I Dreamed of Africa is a 2000 American biographical-drama film directed by Hugh Hudson, starring Kim Basinger. It also stars Vincent Perez, Eva Marie Saint, Garrett Strommen, Liam Aiken and Daniel Craig. It is based on the autobiographical novel I Dreamed of Africa by Kuki Gallmann, an Italian writer who moved to Kenya and became involved in conservation. It was screened in the Un Certain Regard section at the 2000 Cannes Film Festival. This film was both a commercial and critical failure.

==Synopsis==
In Italy 1972, Kuki Boccazzi, a divorced Italian socialite, changes her life after surviving a car crash. She marries Paolo Gallmann, a man she does not know well, and moves with him and her young son Emanuele Pirri to Kenya, where they start a ranch. She faces many problems, both physical and emotional, that will test her.

==Soundtrack==
This includes "Voi che sapete", sung by Brigitte Fassbaender (mezzo-soprano), with the Vienna Philharmonic Orchestra, István Kertész conducting, from Act 2 of the opera Le nozze di Figaro (The Marriage of Figaro), K. 492, composed by Wolfgang Amadeus Mozart.
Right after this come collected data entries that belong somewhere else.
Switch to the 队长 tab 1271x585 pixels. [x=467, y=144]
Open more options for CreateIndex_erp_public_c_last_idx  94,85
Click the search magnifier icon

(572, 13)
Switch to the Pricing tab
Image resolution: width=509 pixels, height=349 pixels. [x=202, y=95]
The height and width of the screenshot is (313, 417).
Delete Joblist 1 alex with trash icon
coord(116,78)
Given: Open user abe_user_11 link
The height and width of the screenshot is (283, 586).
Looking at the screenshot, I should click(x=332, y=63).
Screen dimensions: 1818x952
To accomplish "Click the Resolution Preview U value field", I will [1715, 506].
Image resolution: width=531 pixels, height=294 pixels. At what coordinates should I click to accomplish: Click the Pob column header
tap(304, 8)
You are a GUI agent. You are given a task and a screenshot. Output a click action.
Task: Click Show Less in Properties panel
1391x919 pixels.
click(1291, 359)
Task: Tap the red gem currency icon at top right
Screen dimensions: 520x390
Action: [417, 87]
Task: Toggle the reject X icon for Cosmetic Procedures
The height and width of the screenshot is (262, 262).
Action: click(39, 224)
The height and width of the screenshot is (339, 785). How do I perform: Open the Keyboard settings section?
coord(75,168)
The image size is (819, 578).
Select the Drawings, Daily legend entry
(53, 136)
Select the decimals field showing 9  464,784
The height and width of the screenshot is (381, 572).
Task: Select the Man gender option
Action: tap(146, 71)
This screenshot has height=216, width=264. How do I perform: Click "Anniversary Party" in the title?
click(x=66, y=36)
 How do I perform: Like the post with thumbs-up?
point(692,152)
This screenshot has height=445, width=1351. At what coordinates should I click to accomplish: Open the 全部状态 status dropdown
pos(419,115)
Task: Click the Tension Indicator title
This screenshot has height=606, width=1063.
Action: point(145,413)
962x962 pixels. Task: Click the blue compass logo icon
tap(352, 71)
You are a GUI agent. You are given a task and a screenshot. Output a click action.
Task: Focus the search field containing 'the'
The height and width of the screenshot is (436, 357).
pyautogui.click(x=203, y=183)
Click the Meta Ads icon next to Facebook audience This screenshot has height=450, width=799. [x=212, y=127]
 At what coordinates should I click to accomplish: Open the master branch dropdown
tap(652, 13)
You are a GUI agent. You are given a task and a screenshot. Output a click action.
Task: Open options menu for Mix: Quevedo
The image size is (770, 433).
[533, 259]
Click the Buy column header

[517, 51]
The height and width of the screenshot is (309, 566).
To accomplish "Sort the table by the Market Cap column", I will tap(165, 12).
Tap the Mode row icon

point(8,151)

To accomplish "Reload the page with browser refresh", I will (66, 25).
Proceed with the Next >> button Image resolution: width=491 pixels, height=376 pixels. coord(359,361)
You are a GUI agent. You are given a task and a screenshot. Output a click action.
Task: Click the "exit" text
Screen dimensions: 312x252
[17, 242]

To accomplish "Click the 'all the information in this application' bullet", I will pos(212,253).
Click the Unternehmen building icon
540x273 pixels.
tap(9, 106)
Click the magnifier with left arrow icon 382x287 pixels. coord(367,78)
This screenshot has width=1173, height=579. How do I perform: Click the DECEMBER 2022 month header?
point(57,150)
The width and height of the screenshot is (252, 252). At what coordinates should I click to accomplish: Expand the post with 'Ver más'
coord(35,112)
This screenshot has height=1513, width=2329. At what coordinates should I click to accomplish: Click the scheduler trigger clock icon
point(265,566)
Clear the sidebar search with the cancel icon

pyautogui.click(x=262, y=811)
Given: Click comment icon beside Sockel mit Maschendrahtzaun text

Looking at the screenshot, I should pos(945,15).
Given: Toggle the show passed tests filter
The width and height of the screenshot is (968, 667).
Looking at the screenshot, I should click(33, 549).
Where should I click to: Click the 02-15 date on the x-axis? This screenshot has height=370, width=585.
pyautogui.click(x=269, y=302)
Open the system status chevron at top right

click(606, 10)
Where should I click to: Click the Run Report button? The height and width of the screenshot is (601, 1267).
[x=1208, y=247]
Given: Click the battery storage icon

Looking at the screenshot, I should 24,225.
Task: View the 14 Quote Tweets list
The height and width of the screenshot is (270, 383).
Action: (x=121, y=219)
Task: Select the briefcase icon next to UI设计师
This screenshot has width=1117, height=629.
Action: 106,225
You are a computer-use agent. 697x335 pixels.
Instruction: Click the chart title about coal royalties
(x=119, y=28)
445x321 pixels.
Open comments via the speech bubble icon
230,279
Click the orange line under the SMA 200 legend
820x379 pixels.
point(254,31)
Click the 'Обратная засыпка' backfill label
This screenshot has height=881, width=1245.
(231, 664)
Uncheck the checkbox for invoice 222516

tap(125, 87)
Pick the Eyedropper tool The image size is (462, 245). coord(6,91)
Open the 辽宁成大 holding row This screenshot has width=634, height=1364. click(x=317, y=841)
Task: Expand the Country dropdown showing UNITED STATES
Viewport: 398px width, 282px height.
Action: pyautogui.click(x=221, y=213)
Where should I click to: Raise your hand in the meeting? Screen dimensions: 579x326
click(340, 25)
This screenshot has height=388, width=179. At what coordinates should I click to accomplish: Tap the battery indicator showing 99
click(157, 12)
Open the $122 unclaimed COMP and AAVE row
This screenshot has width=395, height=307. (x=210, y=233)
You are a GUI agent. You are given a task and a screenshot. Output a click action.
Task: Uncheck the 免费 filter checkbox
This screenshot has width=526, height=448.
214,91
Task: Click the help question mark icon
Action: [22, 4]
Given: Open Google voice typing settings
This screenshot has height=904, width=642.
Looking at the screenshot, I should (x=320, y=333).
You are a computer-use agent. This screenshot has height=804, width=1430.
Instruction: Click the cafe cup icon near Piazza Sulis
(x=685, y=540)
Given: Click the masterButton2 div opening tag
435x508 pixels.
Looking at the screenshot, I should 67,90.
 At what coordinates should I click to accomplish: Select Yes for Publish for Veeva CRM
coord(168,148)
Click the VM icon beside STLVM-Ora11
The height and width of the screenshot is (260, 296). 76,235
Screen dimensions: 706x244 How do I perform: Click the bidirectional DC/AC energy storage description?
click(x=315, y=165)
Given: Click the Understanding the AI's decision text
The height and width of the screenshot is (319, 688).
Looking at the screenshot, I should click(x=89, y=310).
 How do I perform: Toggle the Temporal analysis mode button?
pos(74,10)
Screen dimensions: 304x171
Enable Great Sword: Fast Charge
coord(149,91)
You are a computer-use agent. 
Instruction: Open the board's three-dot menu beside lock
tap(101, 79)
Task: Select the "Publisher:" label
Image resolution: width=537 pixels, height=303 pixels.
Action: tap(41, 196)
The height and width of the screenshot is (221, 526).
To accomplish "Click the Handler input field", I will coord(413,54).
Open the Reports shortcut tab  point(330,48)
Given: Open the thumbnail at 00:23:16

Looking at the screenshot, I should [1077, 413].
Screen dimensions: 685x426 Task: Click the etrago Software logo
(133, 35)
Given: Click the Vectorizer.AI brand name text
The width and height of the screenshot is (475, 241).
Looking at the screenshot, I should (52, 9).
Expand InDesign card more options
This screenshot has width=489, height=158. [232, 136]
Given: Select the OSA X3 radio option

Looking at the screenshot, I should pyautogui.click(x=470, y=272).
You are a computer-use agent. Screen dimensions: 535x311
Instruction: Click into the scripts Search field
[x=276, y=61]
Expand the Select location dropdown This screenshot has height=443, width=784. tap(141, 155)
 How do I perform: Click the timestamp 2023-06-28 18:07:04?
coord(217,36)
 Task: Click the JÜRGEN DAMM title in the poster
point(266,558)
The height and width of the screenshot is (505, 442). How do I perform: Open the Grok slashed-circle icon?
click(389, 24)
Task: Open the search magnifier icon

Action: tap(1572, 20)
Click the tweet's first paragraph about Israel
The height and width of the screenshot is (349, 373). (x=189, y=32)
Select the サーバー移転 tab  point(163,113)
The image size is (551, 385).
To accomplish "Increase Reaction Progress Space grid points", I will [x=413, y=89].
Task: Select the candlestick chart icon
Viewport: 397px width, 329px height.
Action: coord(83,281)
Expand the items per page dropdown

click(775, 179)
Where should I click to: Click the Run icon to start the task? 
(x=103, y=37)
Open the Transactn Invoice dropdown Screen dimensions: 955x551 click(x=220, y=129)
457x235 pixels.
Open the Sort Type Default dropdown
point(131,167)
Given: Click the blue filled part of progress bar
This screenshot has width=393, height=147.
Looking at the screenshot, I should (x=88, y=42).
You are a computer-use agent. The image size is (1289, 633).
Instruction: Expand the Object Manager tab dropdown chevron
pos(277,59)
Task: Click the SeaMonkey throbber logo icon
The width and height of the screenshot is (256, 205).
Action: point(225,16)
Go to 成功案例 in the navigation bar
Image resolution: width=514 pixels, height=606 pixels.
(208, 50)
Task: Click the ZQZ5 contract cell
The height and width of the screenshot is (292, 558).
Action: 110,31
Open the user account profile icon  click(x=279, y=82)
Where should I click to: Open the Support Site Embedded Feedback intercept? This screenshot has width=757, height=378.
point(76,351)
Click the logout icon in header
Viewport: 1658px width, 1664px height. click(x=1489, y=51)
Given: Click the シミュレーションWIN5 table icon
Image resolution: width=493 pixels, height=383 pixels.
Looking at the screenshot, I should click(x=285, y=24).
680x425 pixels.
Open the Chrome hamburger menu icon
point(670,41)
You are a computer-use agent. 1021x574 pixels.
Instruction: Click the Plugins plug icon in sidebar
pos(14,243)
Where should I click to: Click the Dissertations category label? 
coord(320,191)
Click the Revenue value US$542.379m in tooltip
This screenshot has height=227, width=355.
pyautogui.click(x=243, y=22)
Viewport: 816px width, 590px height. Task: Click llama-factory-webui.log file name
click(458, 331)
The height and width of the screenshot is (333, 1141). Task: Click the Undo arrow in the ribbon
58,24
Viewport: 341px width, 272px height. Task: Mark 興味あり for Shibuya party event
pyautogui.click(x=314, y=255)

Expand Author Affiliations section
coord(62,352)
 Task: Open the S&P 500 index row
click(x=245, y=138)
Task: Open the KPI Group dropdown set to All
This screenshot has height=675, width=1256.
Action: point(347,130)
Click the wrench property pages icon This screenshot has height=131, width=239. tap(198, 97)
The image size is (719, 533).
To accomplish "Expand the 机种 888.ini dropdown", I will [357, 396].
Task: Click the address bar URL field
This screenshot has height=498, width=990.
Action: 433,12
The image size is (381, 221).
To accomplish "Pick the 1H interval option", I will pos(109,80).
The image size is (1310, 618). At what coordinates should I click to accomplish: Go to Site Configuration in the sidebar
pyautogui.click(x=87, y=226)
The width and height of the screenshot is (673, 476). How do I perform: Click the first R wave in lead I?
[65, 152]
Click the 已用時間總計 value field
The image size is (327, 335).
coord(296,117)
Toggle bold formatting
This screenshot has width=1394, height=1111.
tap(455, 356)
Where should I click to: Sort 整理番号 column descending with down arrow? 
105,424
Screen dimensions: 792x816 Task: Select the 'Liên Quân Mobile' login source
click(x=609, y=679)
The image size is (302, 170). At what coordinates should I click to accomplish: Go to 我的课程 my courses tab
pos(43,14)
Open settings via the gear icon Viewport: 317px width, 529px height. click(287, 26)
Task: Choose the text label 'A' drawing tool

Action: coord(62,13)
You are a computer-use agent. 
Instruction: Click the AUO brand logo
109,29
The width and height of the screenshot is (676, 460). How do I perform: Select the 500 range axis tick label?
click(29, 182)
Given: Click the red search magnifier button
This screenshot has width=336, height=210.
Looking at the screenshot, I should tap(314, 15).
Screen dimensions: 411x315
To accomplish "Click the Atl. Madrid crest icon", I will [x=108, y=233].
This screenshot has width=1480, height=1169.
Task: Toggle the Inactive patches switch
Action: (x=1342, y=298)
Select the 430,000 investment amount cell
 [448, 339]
This was one of the last films scored by acclaimed composer Maurice Jarre.

==Reception==
The film was not received well despite praise for Kim Basinger's performance. It has a 10% rating on Rotten Tomatoes, based on 102 reviews. The site's critical consensus reads: "The straightforward retelling of Kuki Gallmann's life in Africa neither moves nor entertains the viewer." Metacritic, which uses a weighted average, assigned the film a score of 33 out of 100, based on 30 critics, indicating "generally unfavorable" reviews.

Basinger earned a nomination for the Golden Raspberry Award for Worst Actress (also for Bless the Child) at the 21st Golden Raspberry Awards.

The film was also a huge financial flop; its budget was $50 million, and the worldwide gross was less than $15 million.